This is a follow up to our earlier Matmul performance benchmarks here and here from last year . We put the newly release Apple M1Max 16″ Macbook Pro 32GB 10 core laptop through the mmperf benchmarks. mmperf is an open source benchmark (https://mmperf.org) that allows you to benchmark various hardware and software backends in a controlled setting (single threaded, across matrix sizes commonly used for deep learning or other workloads).
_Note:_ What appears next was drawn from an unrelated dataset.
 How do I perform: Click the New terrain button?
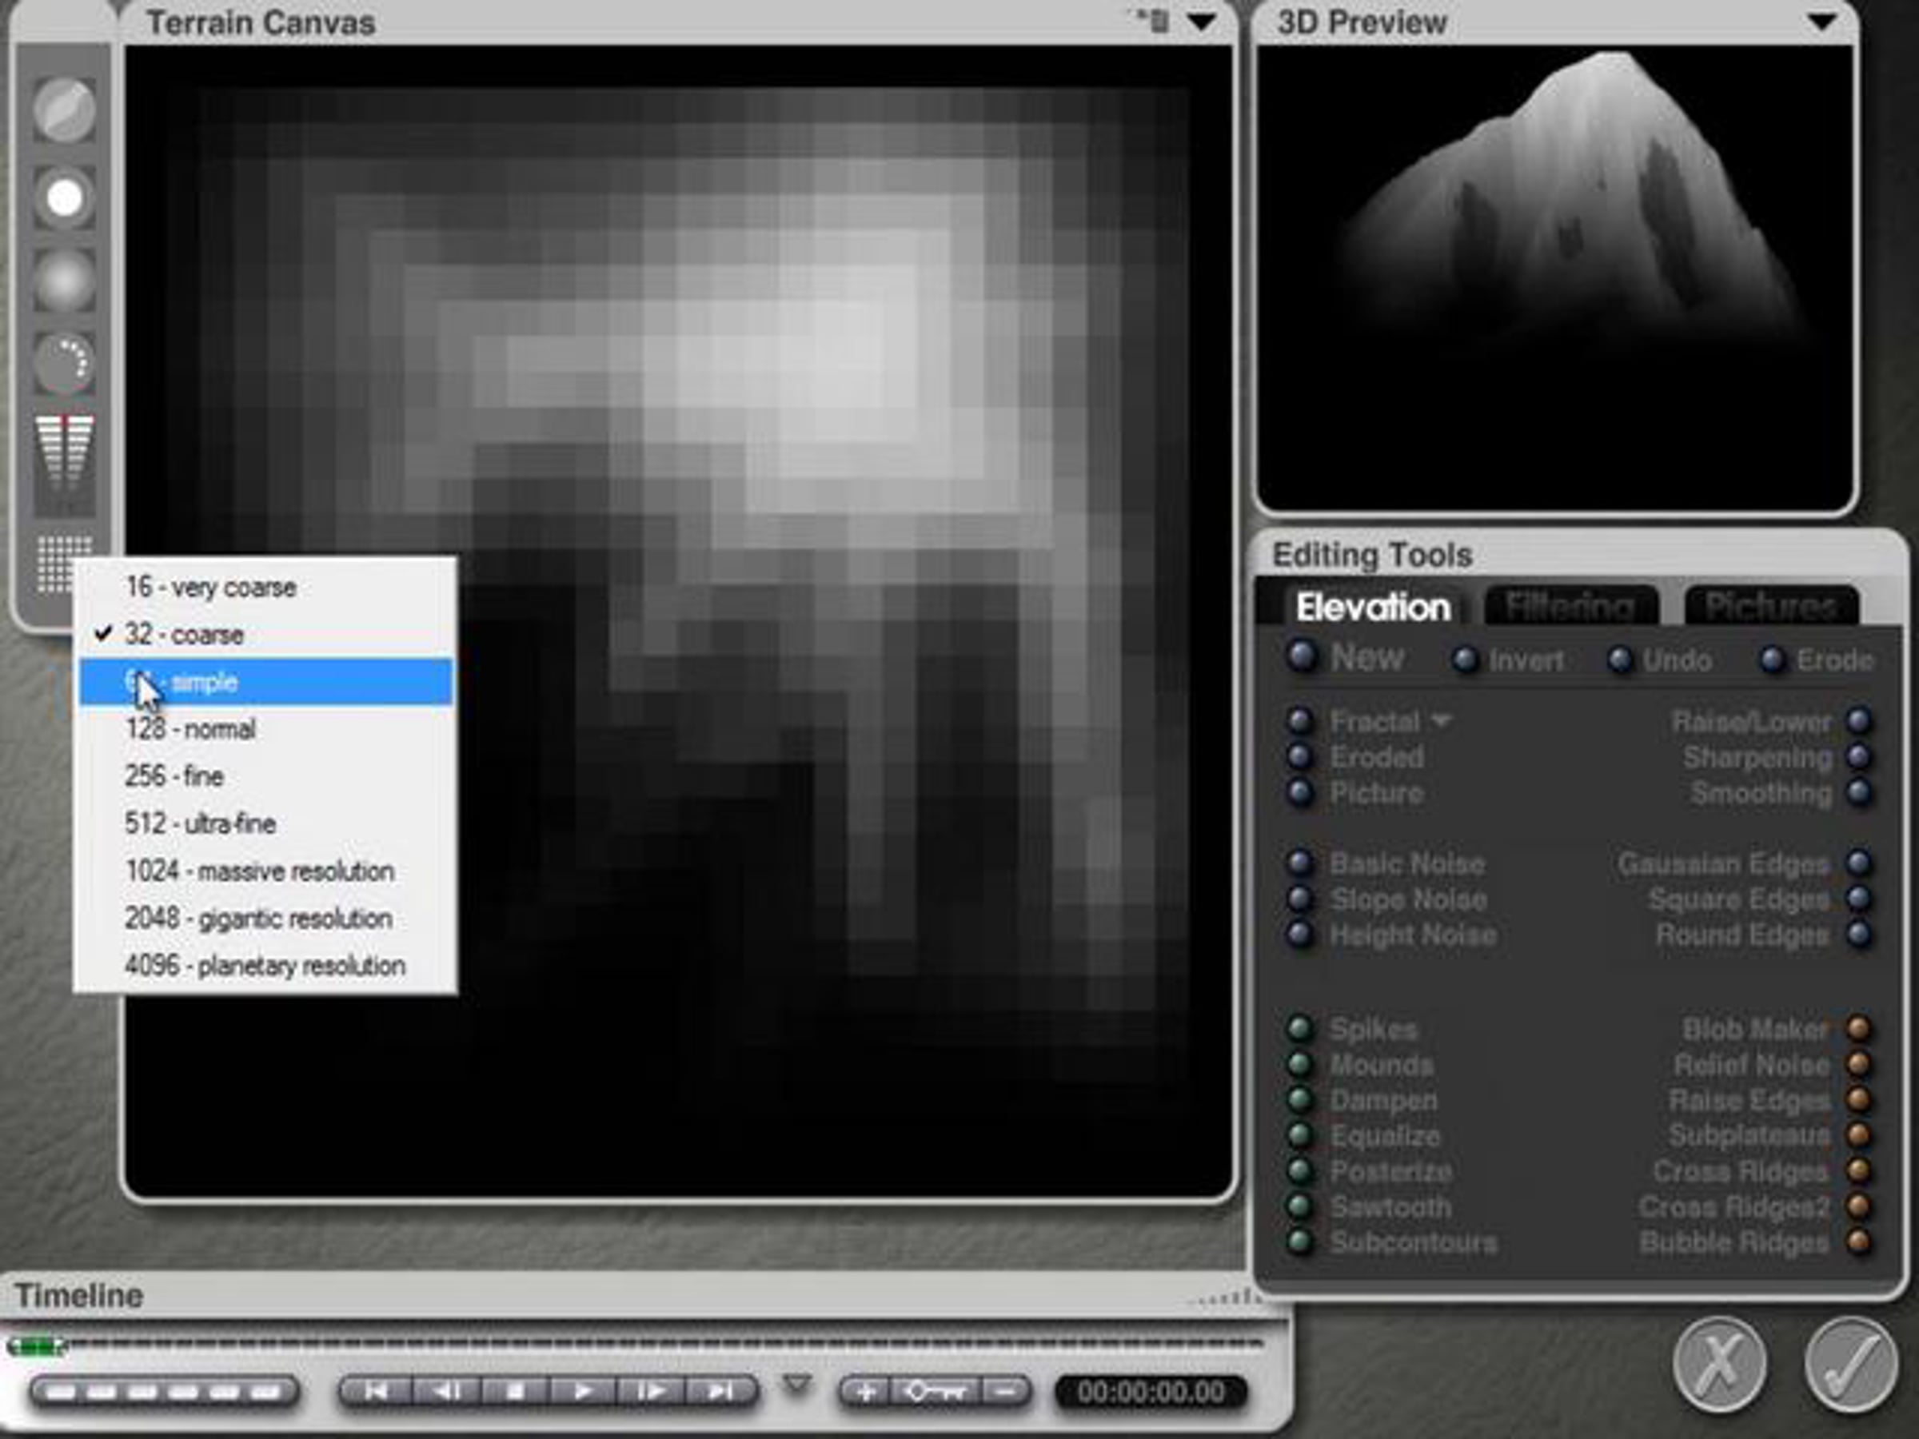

tl;dr: 1.4 TFLOPs @~8.1W of FP32 performance with Apple M1Max
In the following graph we plotted Google’s RUY matrix multiplication library (https://github.com/google/ruy) which has highly optimized ARM Neon code vs Apple’s Accelerate which uses custom instructions not available to RUY. In summary the AMX pipeline outperforms the Neon instructions by about 10X-13X. Obviously ARMv8.6 has matmul instructions that should be getting into next gen devices that we can use to compare apples to apples against the AMX. But for now this is just to show the relative performance between then. As we move into more BERT / Transformers for NLP tasks to even VIT / Vision Transformers, Fully Connected / Matmuls will start dominating workloads (even more than Convs) and Apple with it’s Matmul unit is well suited for such workloads. In a follow on post we will talk about Nod.ai’s codegen and auto scheduling to unlock this performance. Stay tuned.
Compared to Apple M1
Here is a screenshot of the benchmark running and you can see the M1Max is mostly just on one core.
These benchmarks are all open source and can be recreated with https://mmperf.org. The command line power meter is thanks to https://github.com/tlkh/asitop The power numbers are hard to control for this experiment given it is a laptop – but it was plugged in and not throttled as you can see above.